Note that, in this table, the ◊ character means that the character is not defined for the corresponding encoding !

Open a new N++ tab ( Ctrl + N )
Run the command Encoding > Convert to UTF-8-BOM ( IMPORTANT )
Paste the clipboard contents in that new tab ( Ctrl + V )
Save this file as Windows_European_Encodings.txt
From the first word, not correctly displayed of your ANSI file ( le¿y in @nightznero’s text ), select the wrong character ( ¿ )
Open the Find dialog ( Ctrl + F )
Tick the March case and the Wrap around options
Select the Normal search mode
Switch back to the Windows_European_Encodings.txt file, that we just created
Click on the Find Next button

=> The caret should be on the line :

|   BF   |    ż    |    ї    |    ¿    |    Ώ    |    ¿    |    æ    |    ¿    |

Necessarily, your correct character, instead of the ¿ char, must be found within that line !

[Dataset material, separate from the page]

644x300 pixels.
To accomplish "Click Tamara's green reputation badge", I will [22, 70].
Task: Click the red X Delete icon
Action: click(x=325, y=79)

And @nightznero would have easily detected that the right character was ż, forming the word leży ! Now, as the ż belongs to the Windows-1250 encoding :

Select the command Encoding > Character Sets > Central European > Windows-1250

=> All the text seems, now, completely readable ;-))

So, encode this file with the UTF-8 encoding, running one of these two commands :
- Encoding > Convert to UTF-8
- Encoding > Convert to UTF-8-BOM
Save the changed contents ( Ctrl + S )

Note that we could have searched for other characters, listed below, which are accentuated characters from @nightznero’s text :

    •--------•---------•      •---------•
    |  Code  | Win1252 |      | Win1250 |
    •--------•---------•      •---------•
    |   8C   |    Œ    |      |    Ś    |
    |   9C   |    œ    |      |    ś    |
    |   9F   |    Ÿ    |      |    ź    |
    |   A3   |    £    |      |    Ł    |
    |   A5   |    ¥    |      |    Ą    |
    |   AF   |    ¯    |      |    Ż    |
    |   B3   |    ³    |  =>  |    ł    |
    |   B9   |    ¹    |      |    ą    |
    |   BF   |    ¿    |      |    ż    |
    |   C6   |    Æ    |      |    Ć    |
    |   E6   |    æ    |      |    ć    |
    |   EA   |    ê    |      |    ę    |
    |   F1   |    ñ    |      |    ń    |
    •--------•---------•      •---------•

BTW, I found out a character which is different in all the different Windows-125# Windows encodings. This is the ANSI char \x{de}. To write it, simply hold down the Alt key and hit, successively, the keys 0, 2, 2 and 2, from the numeric keypad !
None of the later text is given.